Bed and breakfast establishments in South Africa have come a long way.
In the old days the guest was given a converted cupboard or the room of a teenager who had just left home, complete with dirty socks still under the bed. Then there was a long traipse down the passage to the bathroom with its enormous bath and antiquated geyser. Breakfast was, well, the South African equivalent of the English breakfast, dripping with cholesterol and complete with stewed coffee.
No longer. The bed and breakfast (B&B) industry has become a mainstay of the international tourism industry. B&Bs often offer better accommodation than hotels. They now range from gracious manor houses and quaint cottages to beach cabins where you slide out of bed on to the beach. Proud hostesses offer meals that would not be out of place at the Lost City and the host might offer to drive guests around on sight-seeing trips.

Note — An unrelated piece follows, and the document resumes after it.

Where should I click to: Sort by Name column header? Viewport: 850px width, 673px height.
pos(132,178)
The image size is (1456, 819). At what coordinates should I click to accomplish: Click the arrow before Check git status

A subsidiary industry has even sprung up to cater for the B&Bs. It provides everything from specialised financial services and interior decorators to those little pats of butter and sachets of shampoo.
And now the support industry is going into the empowerment business.
Last week about 30 people from the KwaZulu-Natal Bed and Breakfast Association (Kwababa) went to KwaMashu. Their mission? The Ekhaya Project: to meet up with people in the township who are renting rooms and to initiate a twinning scheme between owners of established B&Bs in Durban and newcomers to the industry in KwaMashu.
This was a voyage of discovery. None of the visitors had ever visited KwaMashu.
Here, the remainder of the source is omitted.